トンボは静的な姿勢制御のメカニズムを利用して「とんぼ返り」するという研究成果 34
回転 部門より
空中における動物の姿勢制御に関する研究は、ネコやアリなど飛行しない動物が主な対象となっており、これらの動物は落下時に体の軸を中心として横方向に回転(ロール)する。飛行する動物で研究されているハナアブも同様だが、トンボは縦方向に回転(ピッチ)することで姿勢制御を行う。

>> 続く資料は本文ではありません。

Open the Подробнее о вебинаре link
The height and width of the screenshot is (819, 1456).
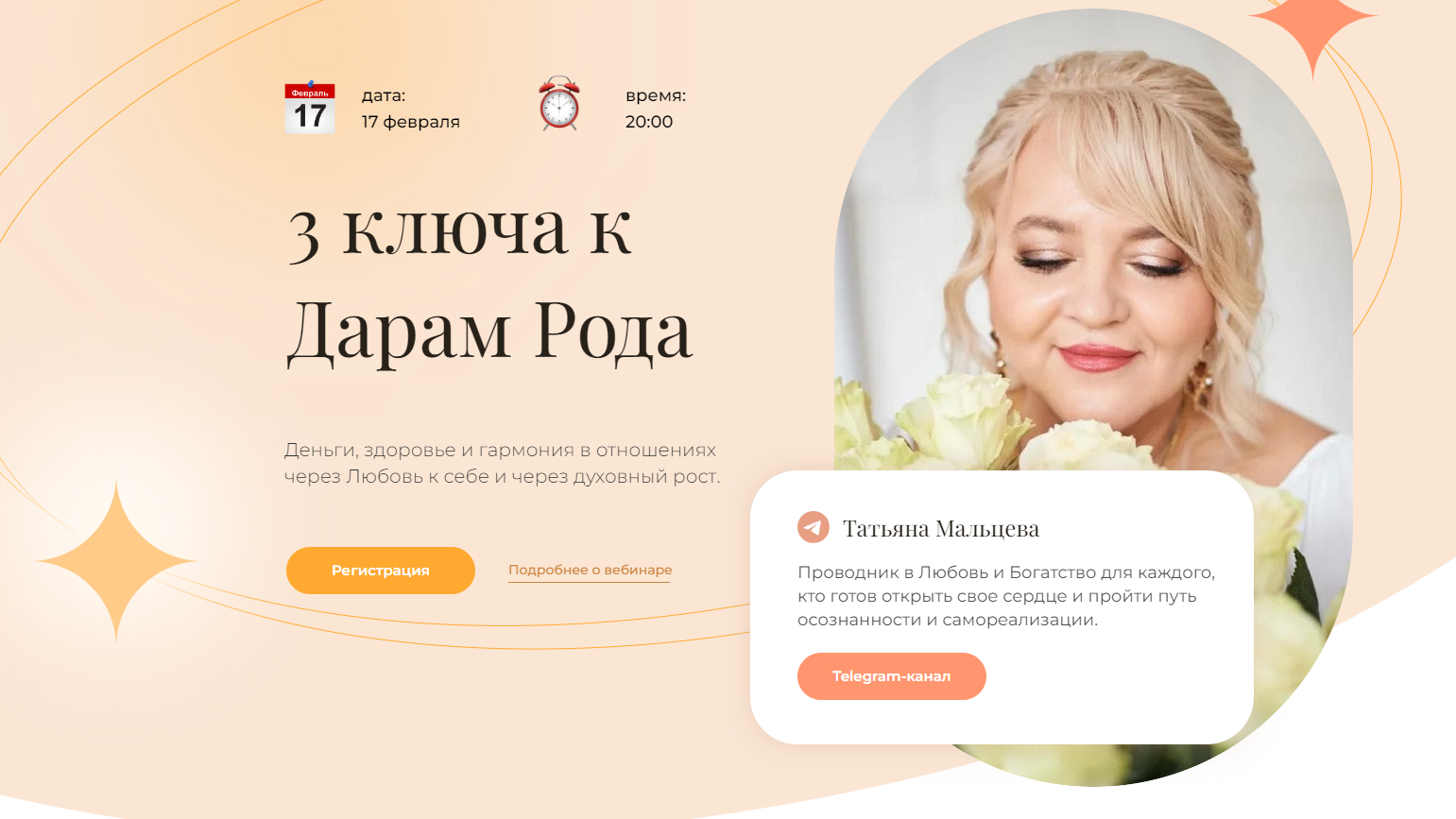pos(590,570)
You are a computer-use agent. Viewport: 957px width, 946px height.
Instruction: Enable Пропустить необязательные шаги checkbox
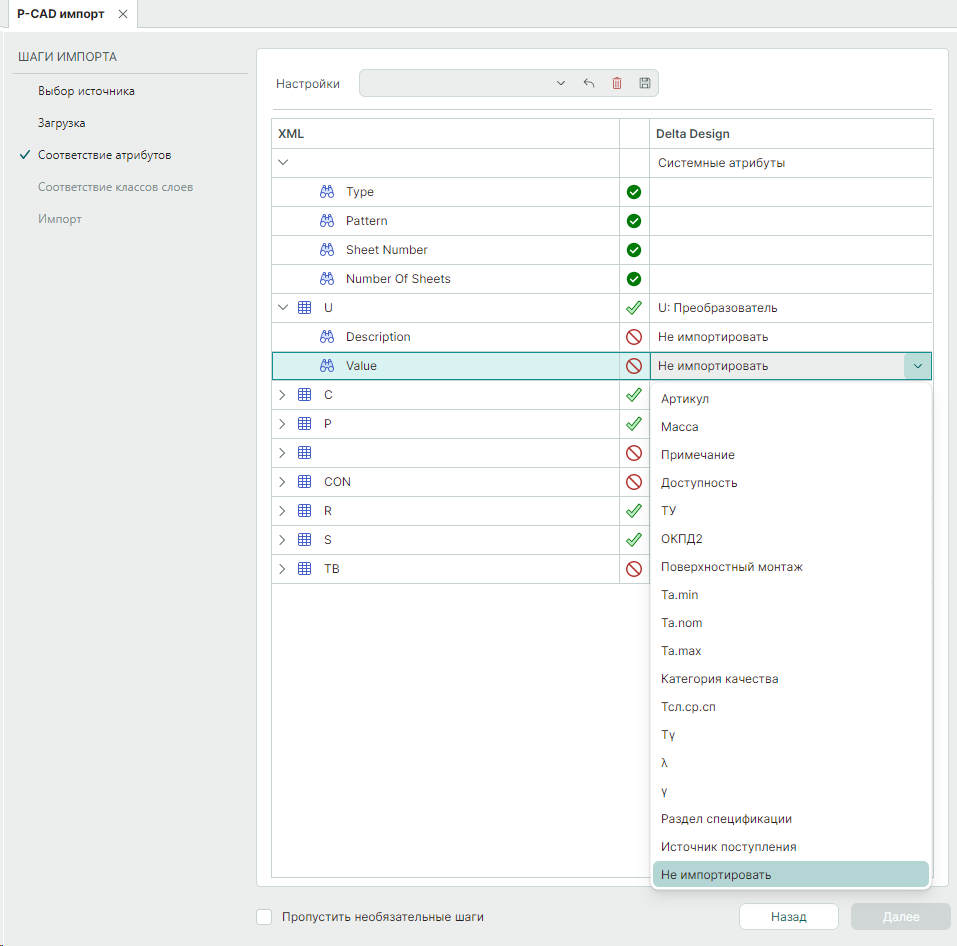click(264, 917)
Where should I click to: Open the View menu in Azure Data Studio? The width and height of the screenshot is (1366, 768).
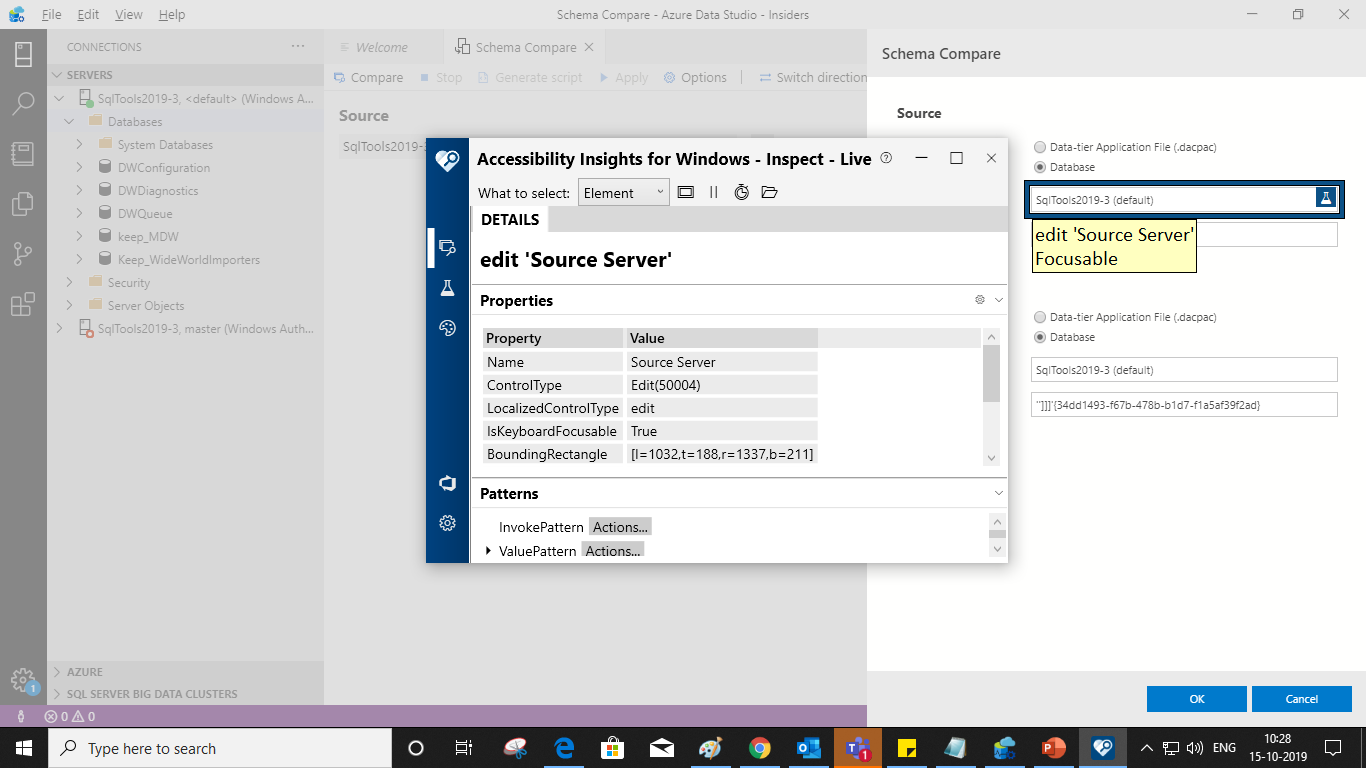[x=128, y=14]

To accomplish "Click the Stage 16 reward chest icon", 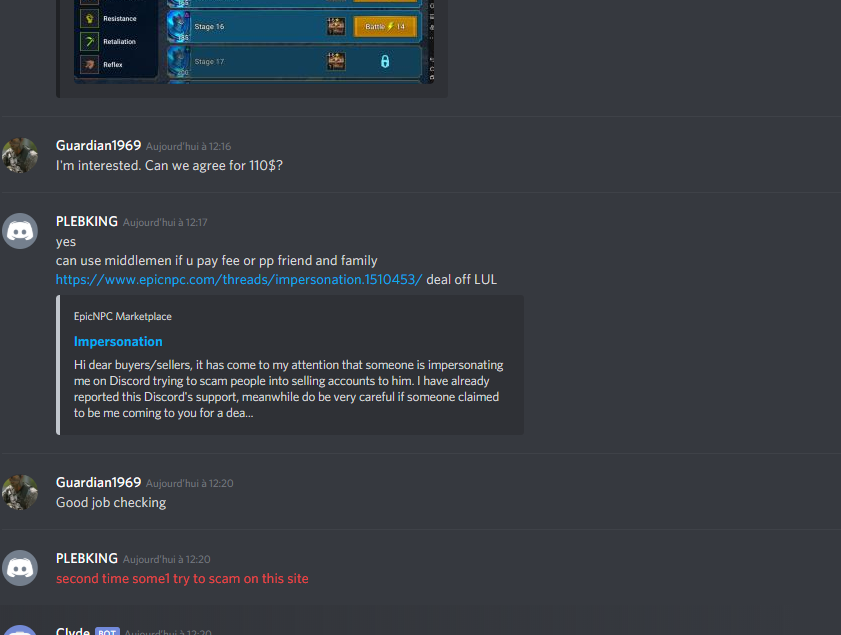I will 336,26.
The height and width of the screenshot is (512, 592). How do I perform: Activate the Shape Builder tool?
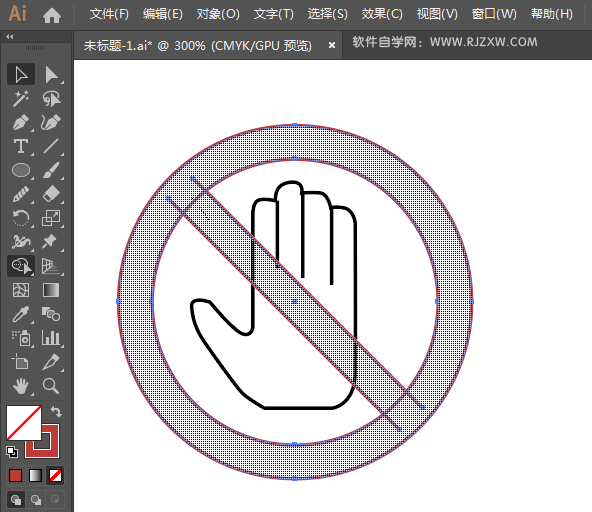(21, 266)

この仕組みを調べるため研究グループは20匹のタイリクアカネ(Sympetrum striolatum)に小さな磁石とモーショントラッキング用のマーカーを取り付け、磁力によりプラットフォームに貼り付けてからさまざまな角度で落下させてモーションキャプチャーとハイスピードカメラによる撮影を行った。その結果、トンボは意識の有無にかかわらず姿勢を正しい向き(背中を上)に修正したという。
死んだトンボでは姿勢制御が行われなかったが、羽の角度を意識のないトンボと同じ角度にしたところ、姿勢制御が行われるようになったそうだ。これはトンボが静的な姿勢制御の仕組みを備えることを示すが、生きているトンボと比べると落下方向を軸にした回転(ヨー)が多くみられることから、羽の角度だけでなく筋肉の緊張もかかわっていることを示唆するとのこと。
研究チームは今回の発見を小型ドローンなどの姿勢制御に活用できる可能性があるとみているようだ。今後はトンボの生体力学の研究を進め、静的な姿勢制御の仕組みが獲物の捕獲や障害物の回避などの戦略に与える影響を調べる計画とのことだ。